When drummer and producer, Caleb Barnett, returned to New York to record Holt’s upcoming LP after a show in Mexico, he was missing his cymbals, which had been lost by the airline. To make do, Holt, Caleb, and his brother Ben created placeholder drums using low-quality MIDI instruments. However, after a small mistake quantizing these drums, Holt and the Barnett Brothers ended up with a grooving halftime beat, which ultimately became the driving force behind “My Little Fight.”


An airline’s blunder inspired Holt to ditch entirely the “train” beat he had planned to include throughout his album, moving away from predictable singer-songwriter tropes toward something more authentic and interesting.

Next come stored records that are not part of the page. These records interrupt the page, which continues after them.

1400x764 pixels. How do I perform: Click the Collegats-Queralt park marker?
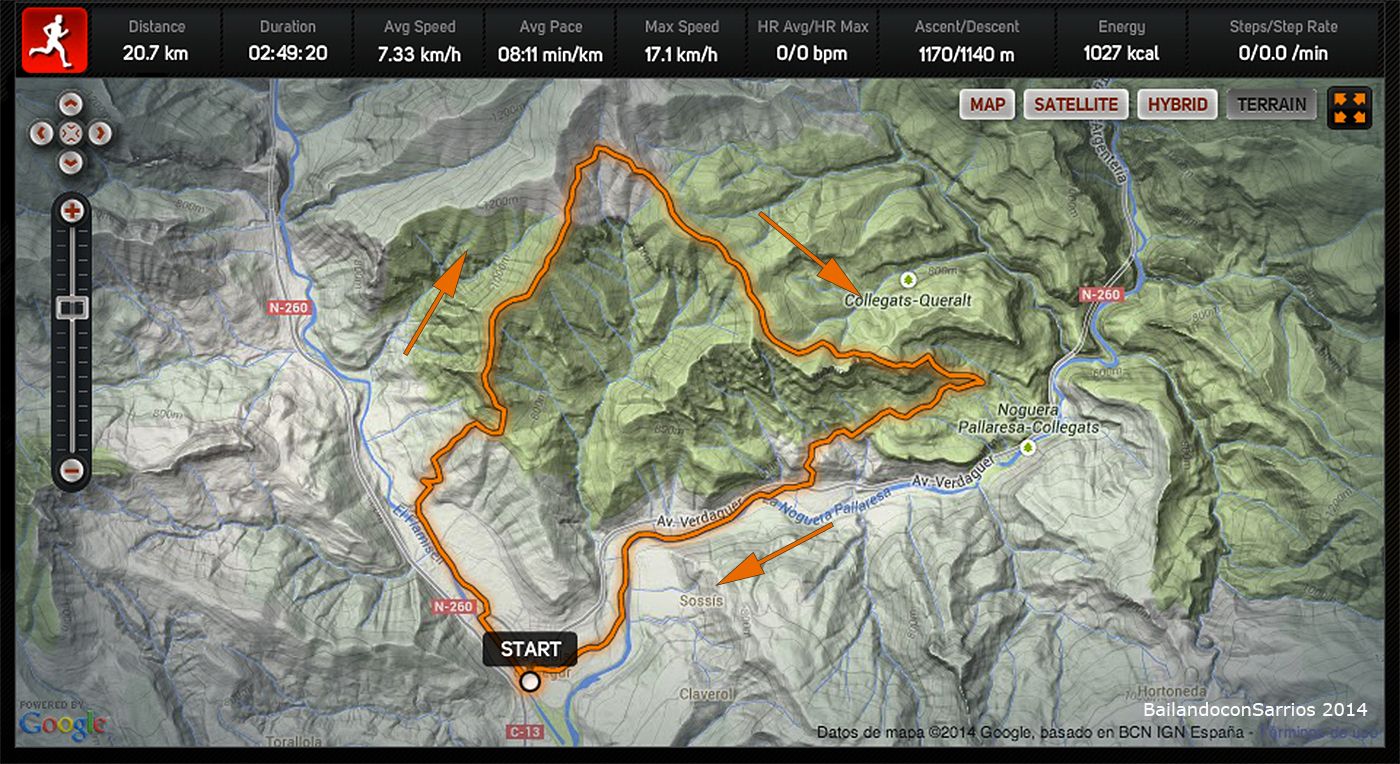[x=908, y=279]

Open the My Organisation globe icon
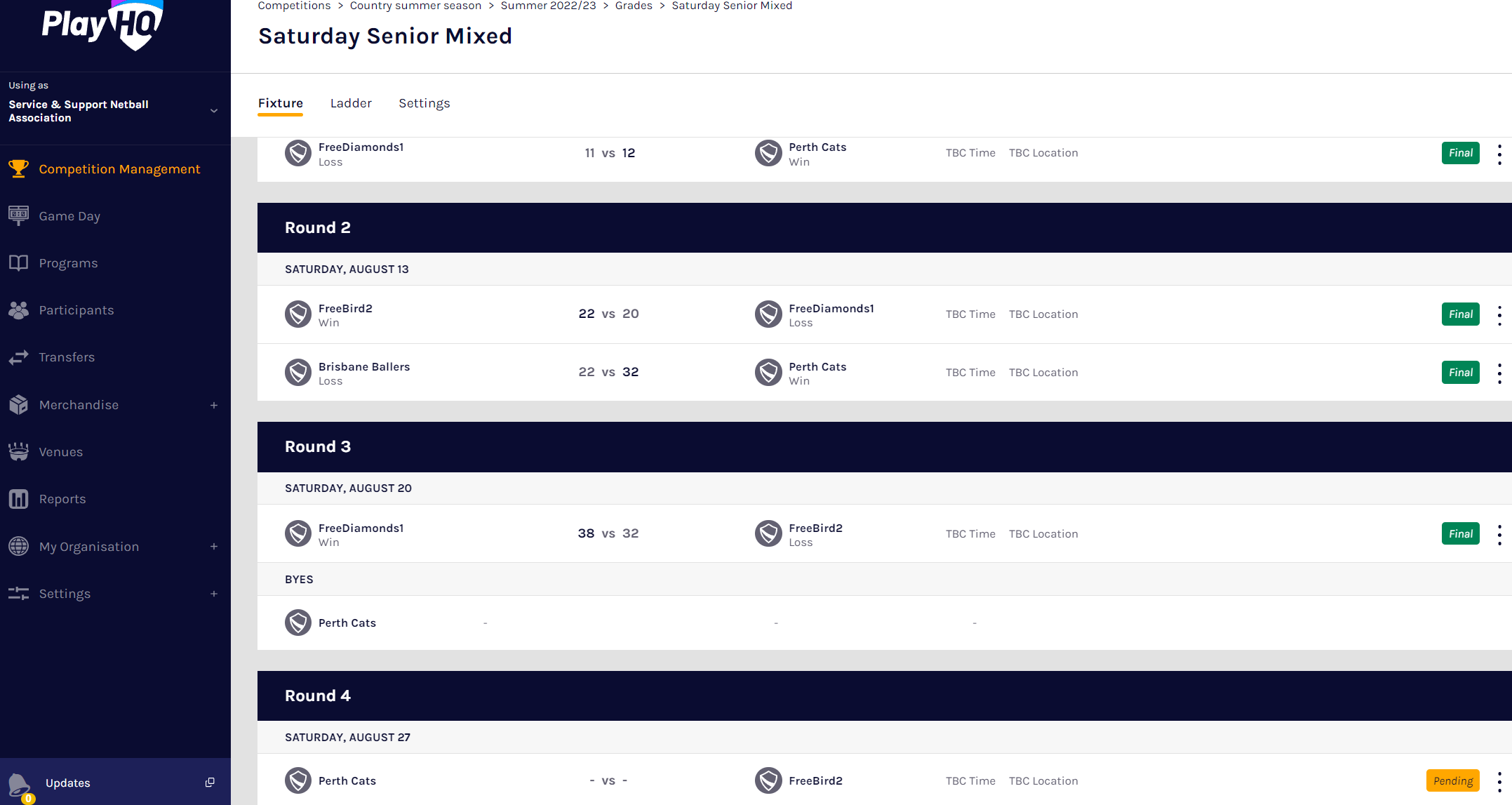(18, 546)
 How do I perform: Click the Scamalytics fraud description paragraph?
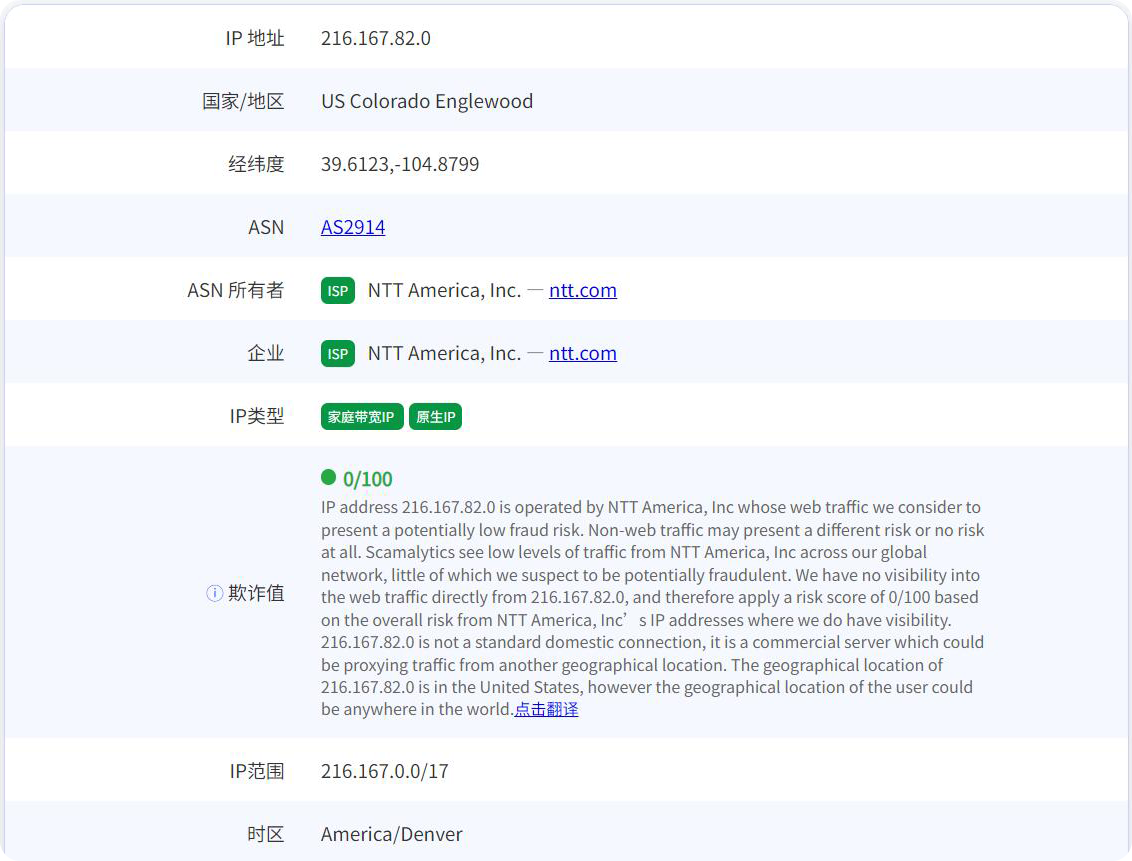coord(650,597)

The melody of the song was similarly born from disappointment. After driving nearly six hours from New York City to Williamsburg, Virginia for a show, Holt learned that his show had been cancelled due to bad weather. Only 25 minutes away from his destination, Holt was forced to turn around and head home. In order to kill time, he began to think through some melodies and recorded a voice memo of what would become the verse of “My Little Fight.” Before this aborted road trip, the song had what Holt described as a “really bad, ineffective melody.” Now, it is one of the song’s greatest strengths.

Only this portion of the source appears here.